● **Your goal**
Output the lines from the one holding "The width and height of the screenshot is (616, 369)." to the end of the entries that follow, exactly and only those, minus any pictures.
------------------------------
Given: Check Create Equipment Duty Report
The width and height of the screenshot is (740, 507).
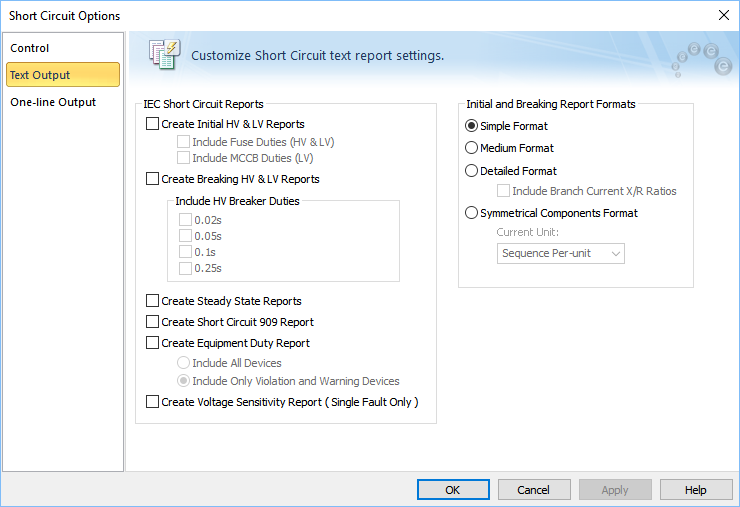Looking at the screenshot, I should click(153, 343).
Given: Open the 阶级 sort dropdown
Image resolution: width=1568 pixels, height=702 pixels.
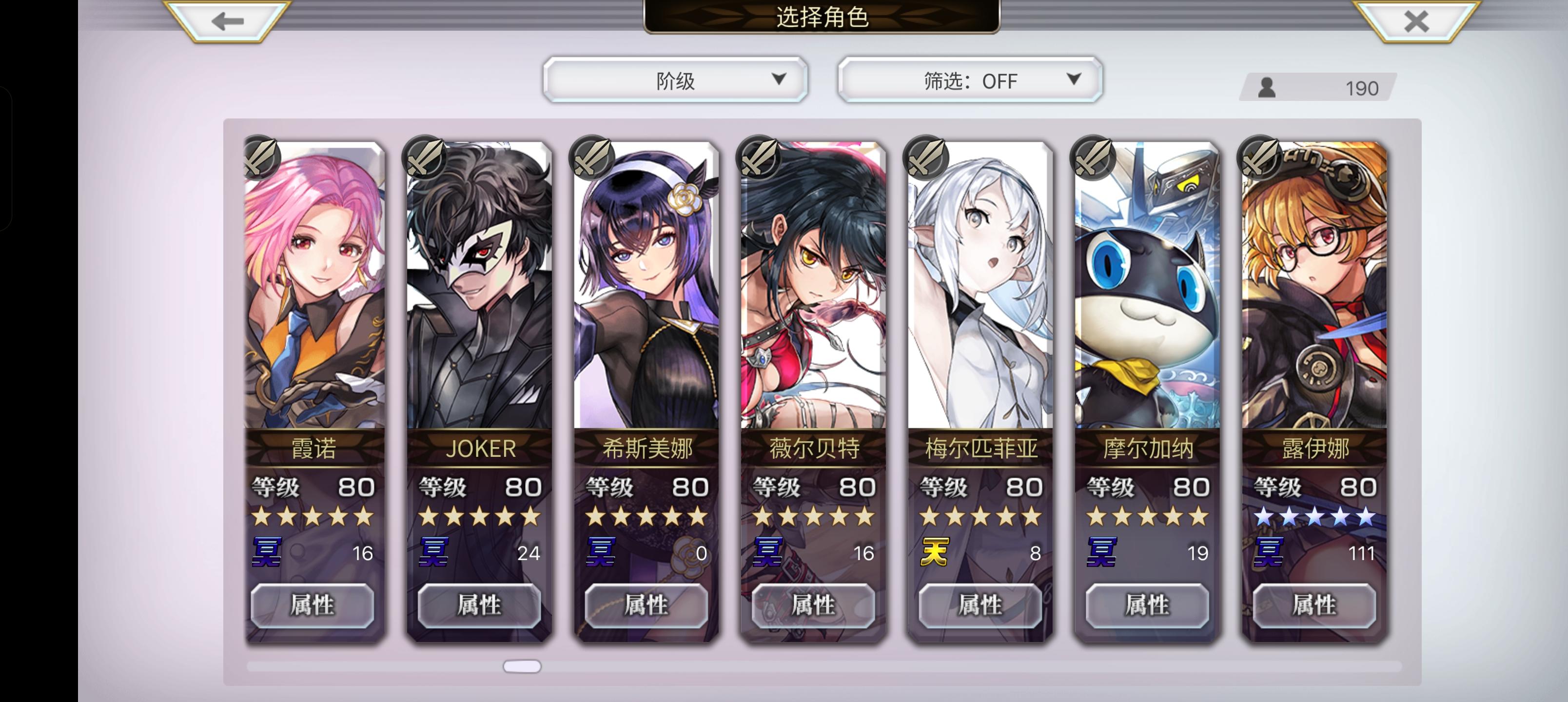Looking at the screenshot, I should tap(675, 80).
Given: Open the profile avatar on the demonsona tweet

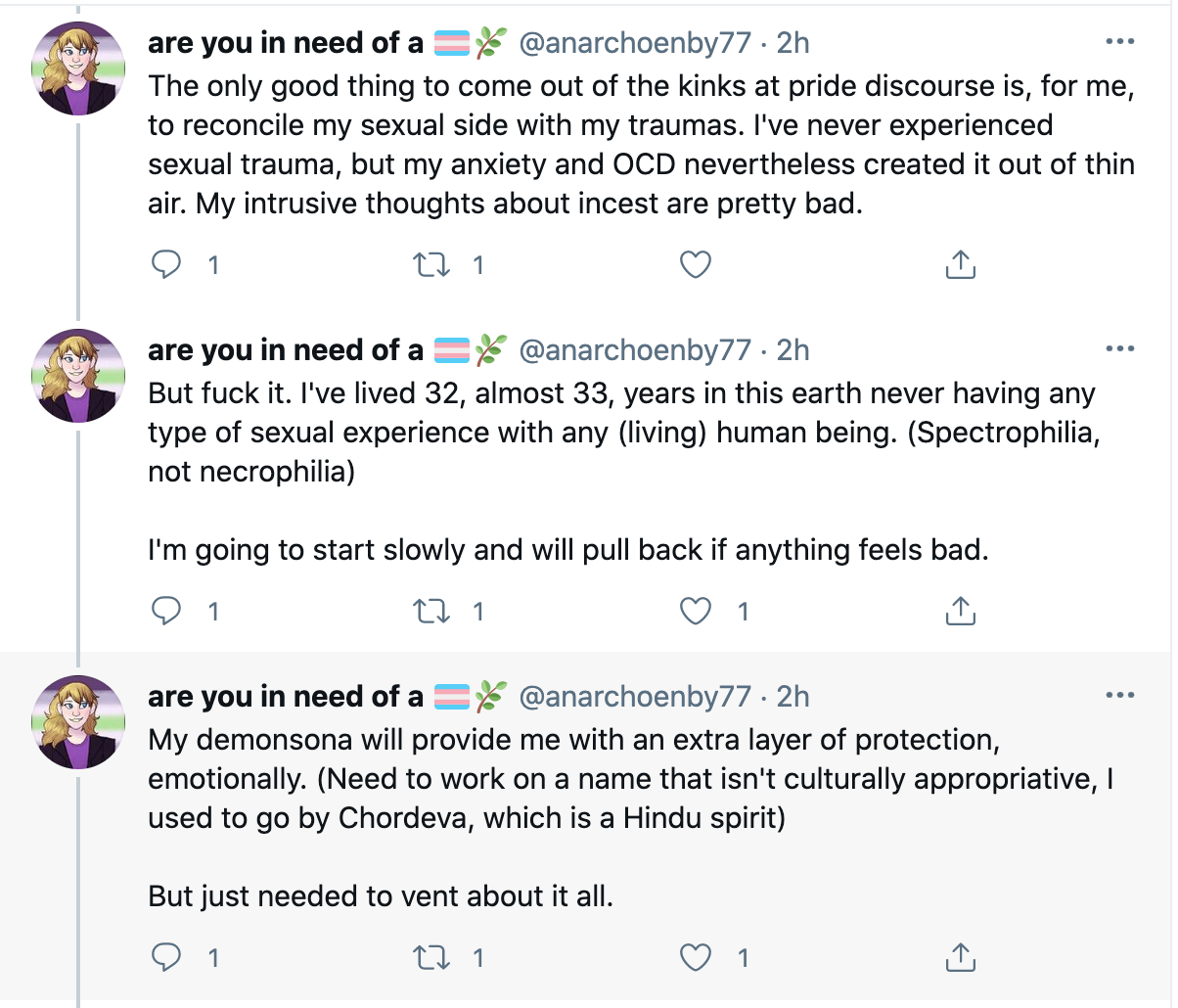Looking at the screenshot, I should click(x=80, y=722).
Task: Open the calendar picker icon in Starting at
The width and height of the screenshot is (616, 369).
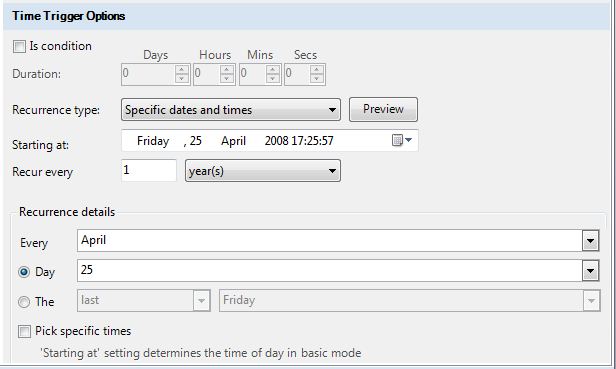Action: tap(402, 140)
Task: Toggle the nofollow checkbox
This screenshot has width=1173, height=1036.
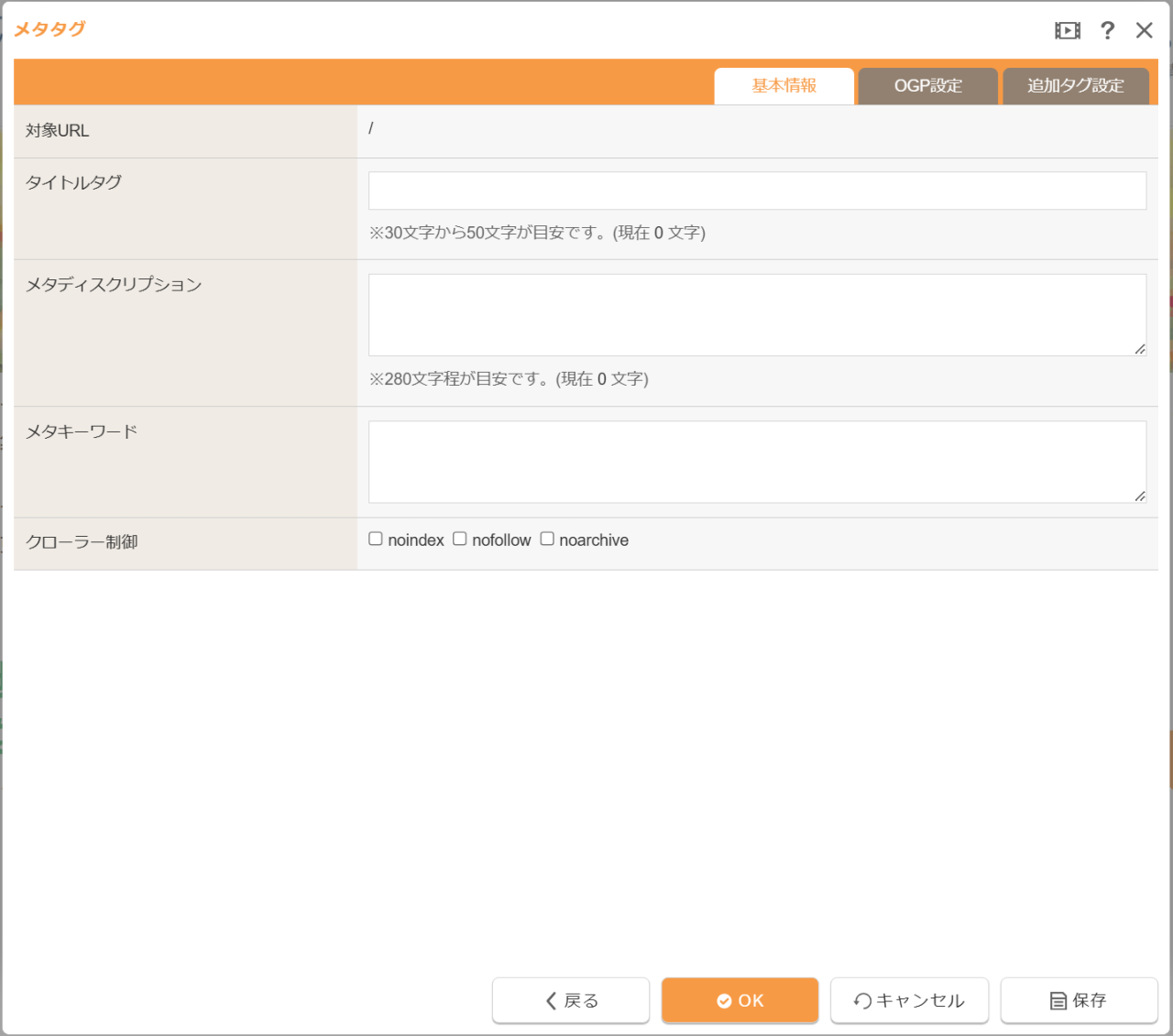Action: (x=460, y=539)
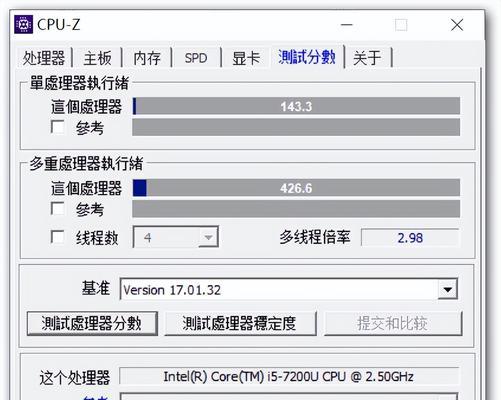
------------------------------
● **Worked solution**
The width and height of the screenshot is (616, 369).
Action: tap(402, 140)
Task: Toggle the nofollow checkbox
This screenshot has width=1173, height=1036.
Action: (x=460, y=539)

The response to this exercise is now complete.